[Freeipa-devel] Summary of Session discussion
Adam Young
ayoung at redhat.com
Thu May 26 18:47:09 UTC 2011
On 05/26/2011 02:01 PM, Simo Sorce wrote:
> On Thu, 2011-05-26 at 12:53 -0400, Adam Young wrote:
>> There are four cases where we've discussed using sessions for
>> optimizations. During today's phone discussion we analysed them.
>>
>> 1. Avoiding the negotiate round trip.
>>
>> Requesting a page protected by Kerberos requires two round trips to the
>> server: 1 for the initializ request, which gets denied with the
>> negotiate challenge, and one for the negotiate response. mod_auth_kerb
>> can fall back to userid/password. THe suggestion was t hat we allow
>> mod_auth_kerb to set a session cookie after a successful negotiate
>> request. Future requests can use that cookie to bypass the negotiate
>> handshake. The problem with this approach is NFS home directories,
> Can you expand the reasoning about NFS home directories ?
As Stephen Gallagher points out, Secure cookies are held in memory, not
on disk. However, the ipa client is a complete process, and it would
need to be able to store the cookie somewhere for CLI to use.
>> and
>> root users being able to get access to the session cookies, allowing a
>> replay attack.
> Root can simply steal your TGT, that is not a concern we have any reason
> to raise here.
I might have root on a machine that can mount via NFS, and thus allow me
to su to your account, and get read access to your home directory. I
don't need root on your machine. BBut again, only an issue if the
session cookie got written to disk, which shouldn't happen with session
cookies.

**Stored rows**
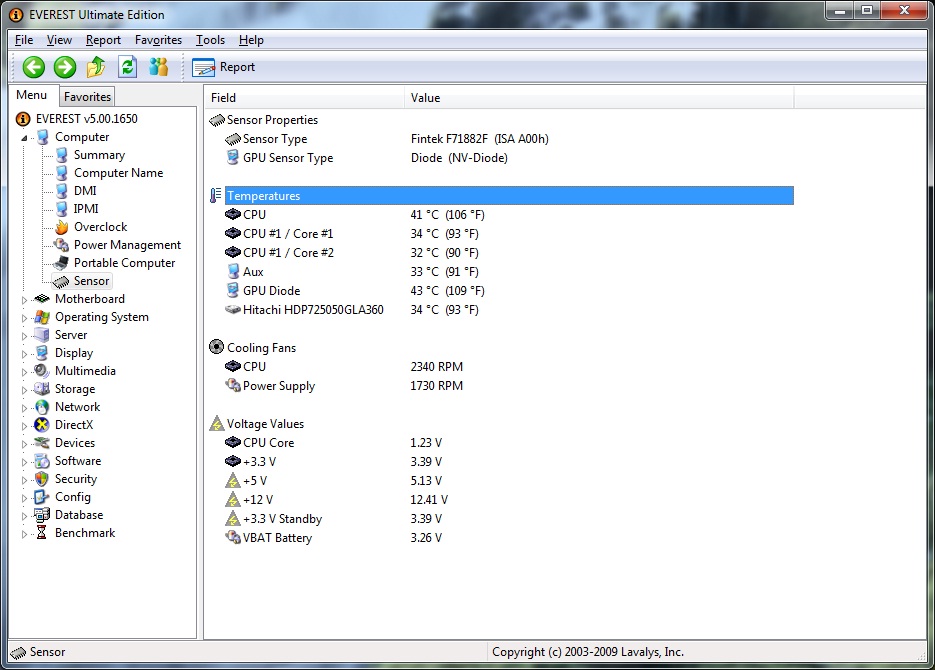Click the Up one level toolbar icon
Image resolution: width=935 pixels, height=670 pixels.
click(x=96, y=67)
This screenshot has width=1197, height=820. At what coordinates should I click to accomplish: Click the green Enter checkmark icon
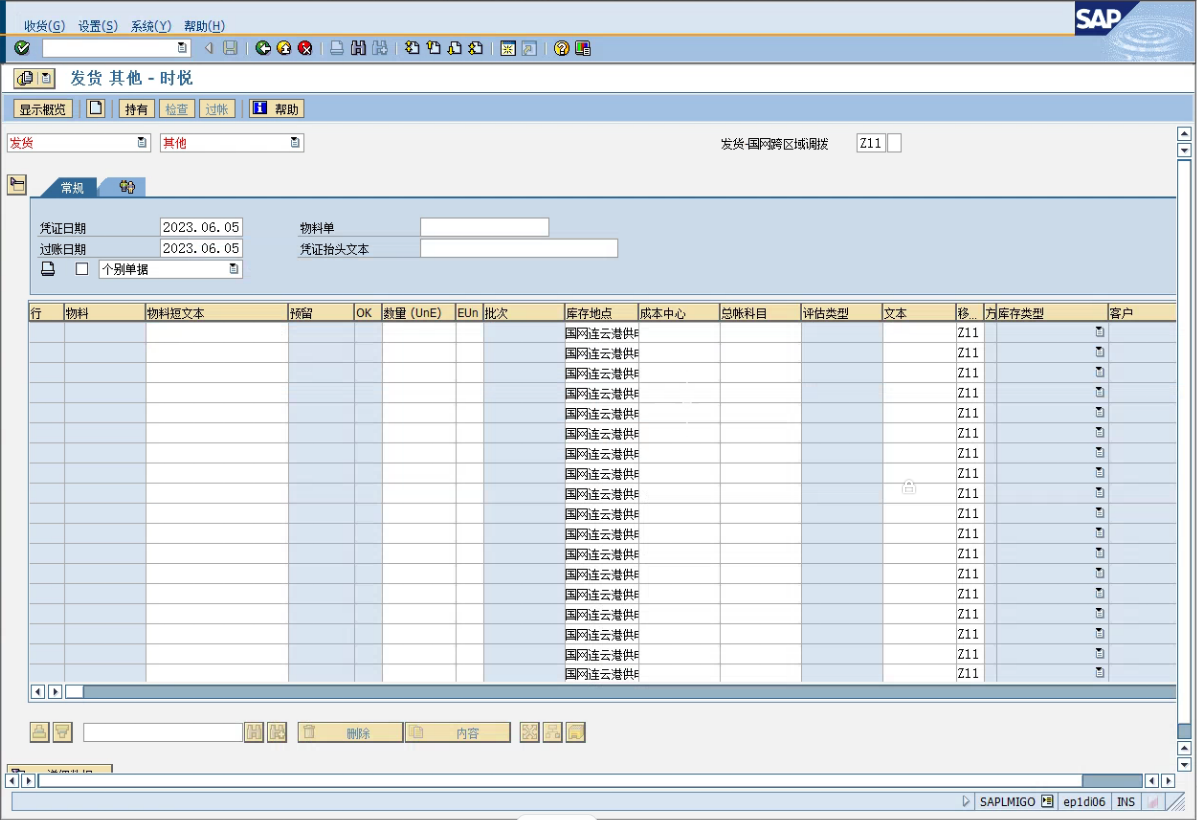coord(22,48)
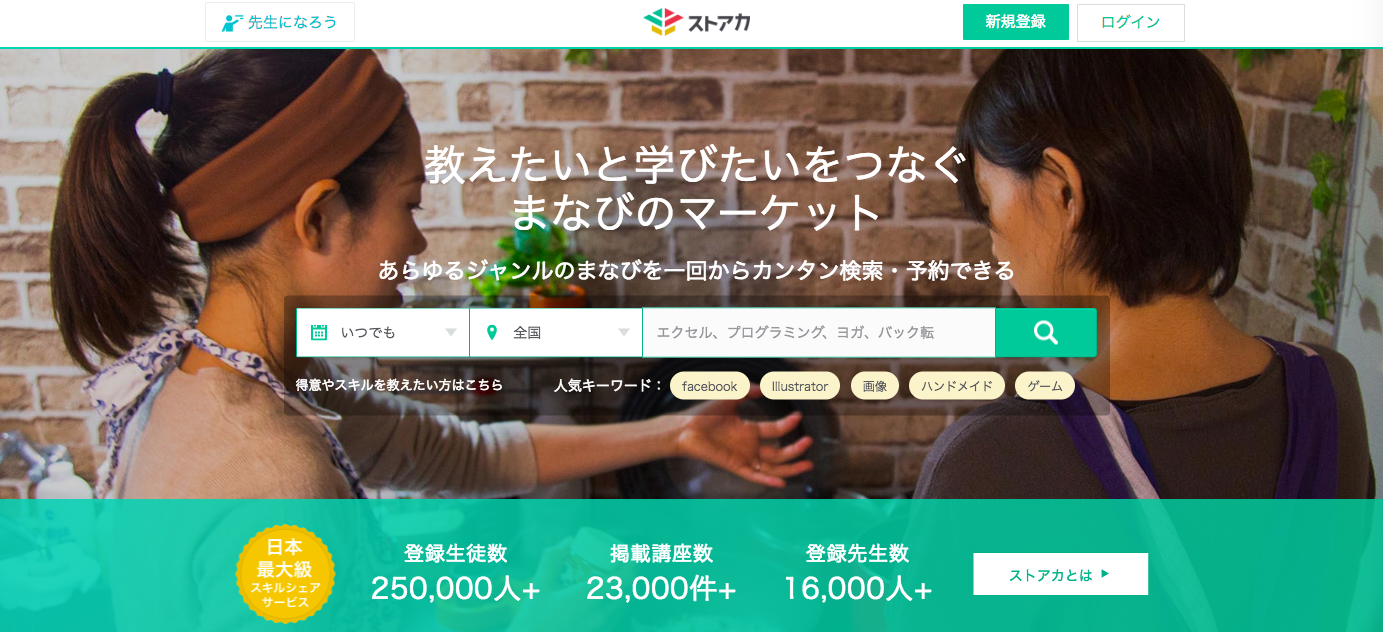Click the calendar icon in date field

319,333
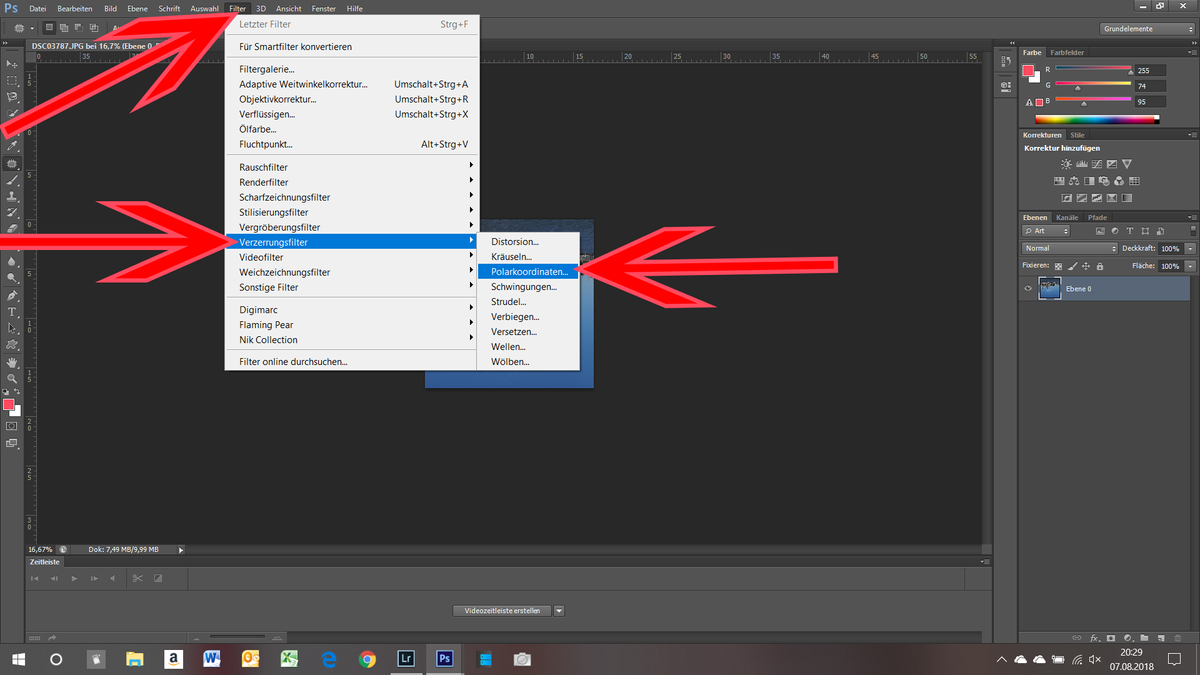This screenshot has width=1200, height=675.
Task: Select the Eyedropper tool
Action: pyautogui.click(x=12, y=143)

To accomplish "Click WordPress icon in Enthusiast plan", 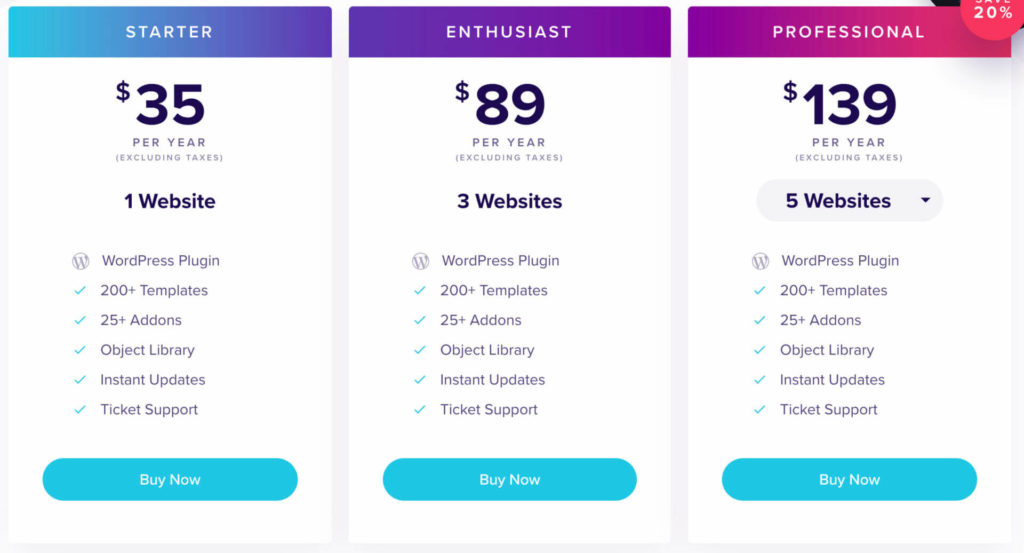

**List of tasks**
1) Reproduce the part of the session discussion email starting with "As Stephen Gallagher" and going on through "CLI to use.".
2) Which people are named in the session discussion email?
3) Extend the session discussion email from where it stops.

**Per-task answers**
1)
As Stephen Gallagher points out, Secure cookies are held in memory, not
on disk. However, the ipa client is a complete process, and it would
need to be able to store the cookie somewhere for CLI to use.

2) Adam Young, Simo Sorce, Stephen Gallagher

3)
>> Note that this is a problem with the userid/password
>> fall-back as well. We are not going to pursue this right now.
> We are not going to pursue using sessions ? Or concerning ourselves with
> these issues ? :)
I think we are not going to pursue the mod_auth_kerb streamlining I
outline, at least not in the short term. An additional issue is getting
the update to mod_auth_kerb accepted. I'd say we can purse this in
parallel, as I think it will be a valuable performance optimisation, but
it does not have to be part of the IPA work per-se.
>> 2. Caching the service ticket. Once the http request has gone through,
>> the ipa web server needs to request a service ticket for LDAP. If the
>> session contained the service ticket, the could be bypassed for
>> additional requests. Since the request has to be validated by Kerberos
>> for the initial negotiate call, there is no additional loss of security
>> in caching the ticket.
> Indeed.
>
>> A potential alternative to server side caching is for the client to
>> request the service ticket and send it in the negotiate handshake.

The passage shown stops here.